An exact reproduction of the records is required, with all pictures omitted.

::::::

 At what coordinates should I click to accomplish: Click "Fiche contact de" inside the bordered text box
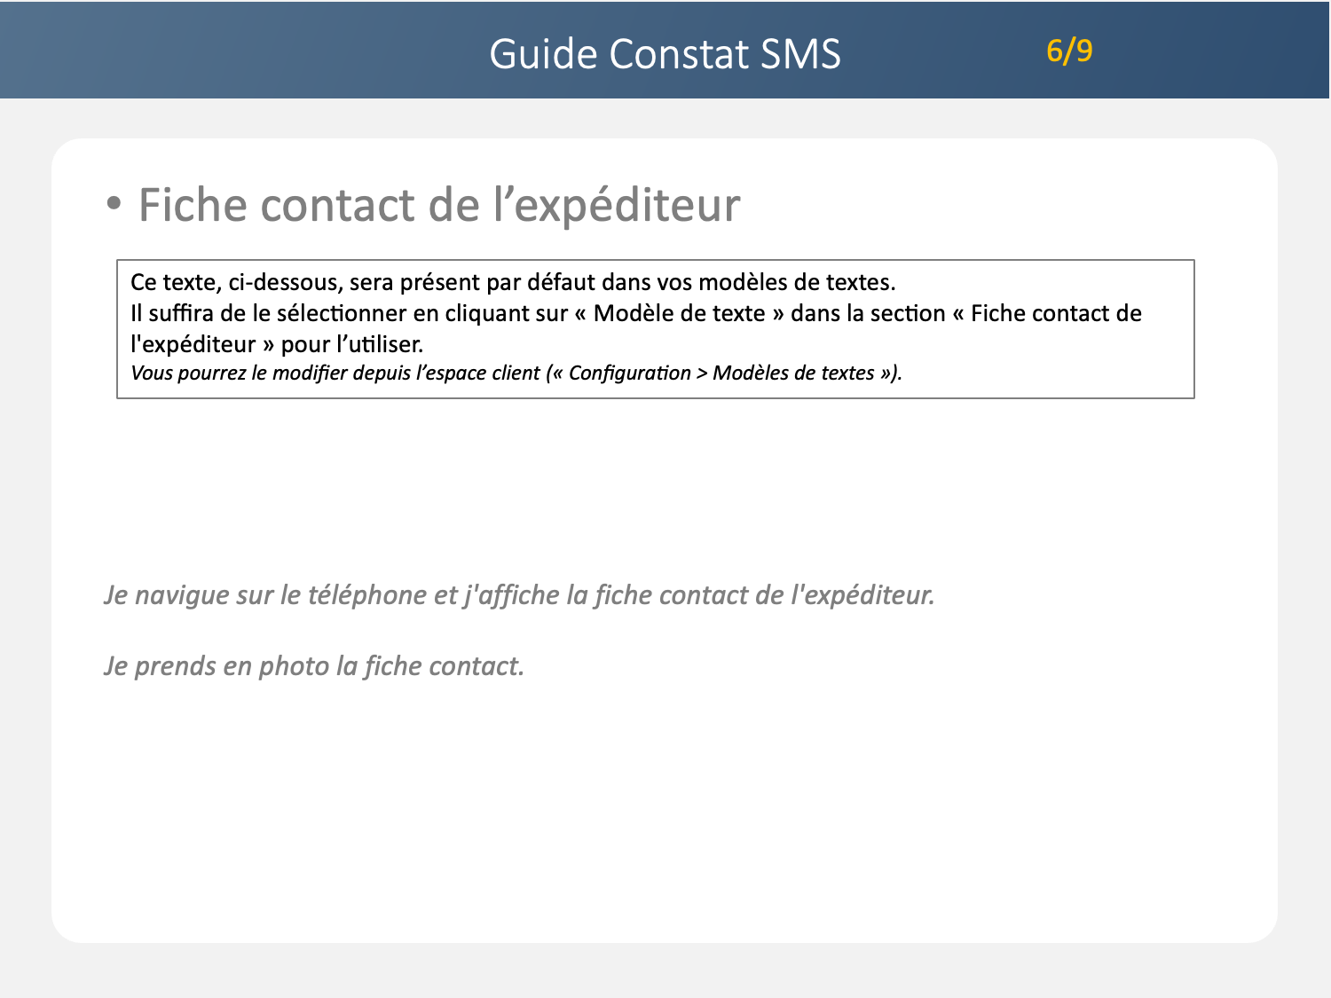(1055, 313)
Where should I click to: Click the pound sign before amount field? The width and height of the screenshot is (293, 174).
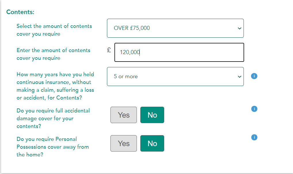(x=109, y=50)
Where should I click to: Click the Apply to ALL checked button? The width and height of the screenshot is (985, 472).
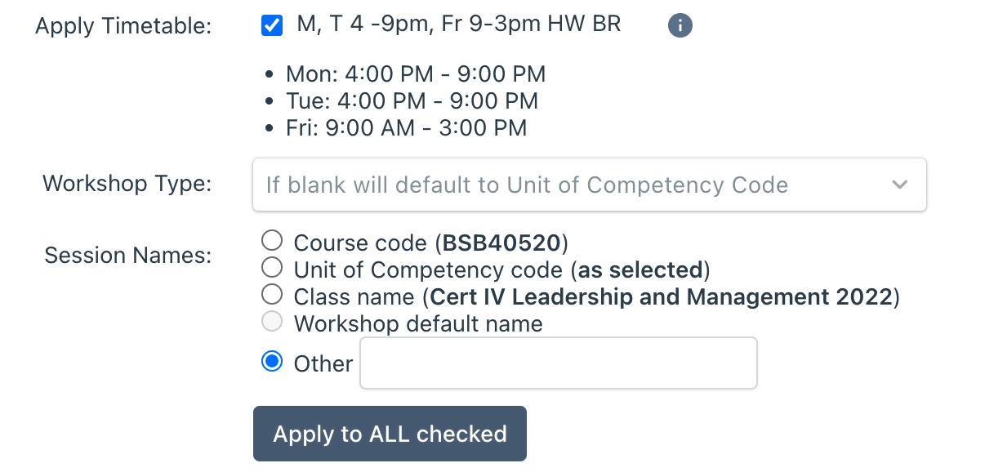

::::::

▶ **PROBLEM SOLUTION**:
 At what coordinates should I click to accomplish: Click "Fiche contact de" inside the bordered text box
(1055, 313)
Where should I click to: Click the pound sign before amount field? The width and height of the screenshot is (293, 174).
(x=109, y=50)
Where should I click to: Click the Apply to ALL checked button? The width and height of the screenshot is (985, 472).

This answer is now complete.